Practicing Forms is Like Playing an Instrument
May 31, 2010
I practiced 10 forms this evening, as the sun was going down and the shade began to deepen in our backyard.
I've been practicing some of these forms for 23 years, but had to occasionally stop and practice a movement a few times until it felt right. Once or twice, I would skip a movement, realize it a few seconds later, and have to go back and start again until I got it right. Then I would repeat the form to make sure the part that I had skipped was firmly in my mind again. The photo at left shows me practicing a staff form with Eric Schlichte back around 2001, in the training hall we rented from Jazzercise.
As a child -- around age 7 -- my mother had me take piano lessons. My teacher told me that concert pianists who have practiced all their lives can feel it if they skip one day without practicing.

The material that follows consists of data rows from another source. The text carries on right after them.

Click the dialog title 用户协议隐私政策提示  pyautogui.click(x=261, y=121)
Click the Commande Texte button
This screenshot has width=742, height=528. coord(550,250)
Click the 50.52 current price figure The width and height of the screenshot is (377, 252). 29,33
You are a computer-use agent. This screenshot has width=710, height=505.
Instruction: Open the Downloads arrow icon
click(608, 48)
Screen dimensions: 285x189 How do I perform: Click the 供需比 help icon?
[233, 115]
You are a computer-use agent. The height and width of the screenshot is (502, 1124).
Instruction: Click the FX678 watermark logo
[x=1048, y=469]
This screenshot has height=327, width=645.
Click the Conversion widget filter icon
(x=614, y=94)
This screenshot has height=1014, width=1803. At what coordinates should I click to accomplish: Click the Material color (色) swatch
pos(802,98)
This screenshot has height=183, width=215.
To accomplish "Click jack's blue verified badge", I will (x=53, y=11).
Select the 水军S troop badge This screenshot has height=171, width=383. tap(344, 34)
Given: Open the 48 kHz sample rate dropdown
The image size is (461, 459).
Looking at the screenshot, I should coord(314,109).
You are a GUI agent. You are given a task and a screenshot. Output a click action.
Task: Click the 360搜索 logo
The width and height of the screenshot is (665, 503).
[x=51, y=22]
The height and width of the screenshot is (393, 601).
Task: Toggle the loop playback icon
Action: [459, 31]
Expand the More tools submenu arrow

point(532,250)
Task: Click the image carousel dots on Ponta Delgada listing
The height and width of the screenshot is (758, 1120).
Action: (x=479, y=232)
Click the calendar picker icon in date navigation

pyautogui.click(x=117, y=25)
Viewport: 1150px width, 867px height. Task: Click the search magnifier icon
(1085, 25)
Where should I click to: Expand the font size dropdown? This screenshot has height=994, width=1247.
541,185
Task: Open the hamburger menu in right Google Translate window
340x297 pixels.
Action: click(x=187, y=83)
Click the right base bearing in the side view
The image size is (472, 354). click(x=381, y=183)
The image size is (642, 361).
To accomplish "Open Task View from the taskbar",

The best artists practice every single day.
Five decades later, I understand that the same is true for martial artists. We express our art with our bodies, creating beautiful movement that has specific body mechanics at their core, and a potentially deadly meaning hidden inside circular and sometimes flowery movements.
Forms have been debated by martial artists over the years. When I was young, I didn't see the value. Most of my time was spent focusing on self-defense techniques or sparring.
I was 30 years old before I began to appreciate the technical and physical mastery required to do a form really well. Within the arts that I practice there are some powerful movements of self-defense. To do these techniques well requires strong mechanics and precision and power -- all skills learned through consistent practice of forms.
Yes, practicing a form is like playing a classical piece of music on the piano. Miss several days of practicing it and you can tell a difference. Practice it every day and you'll become its master. You'll become an artist.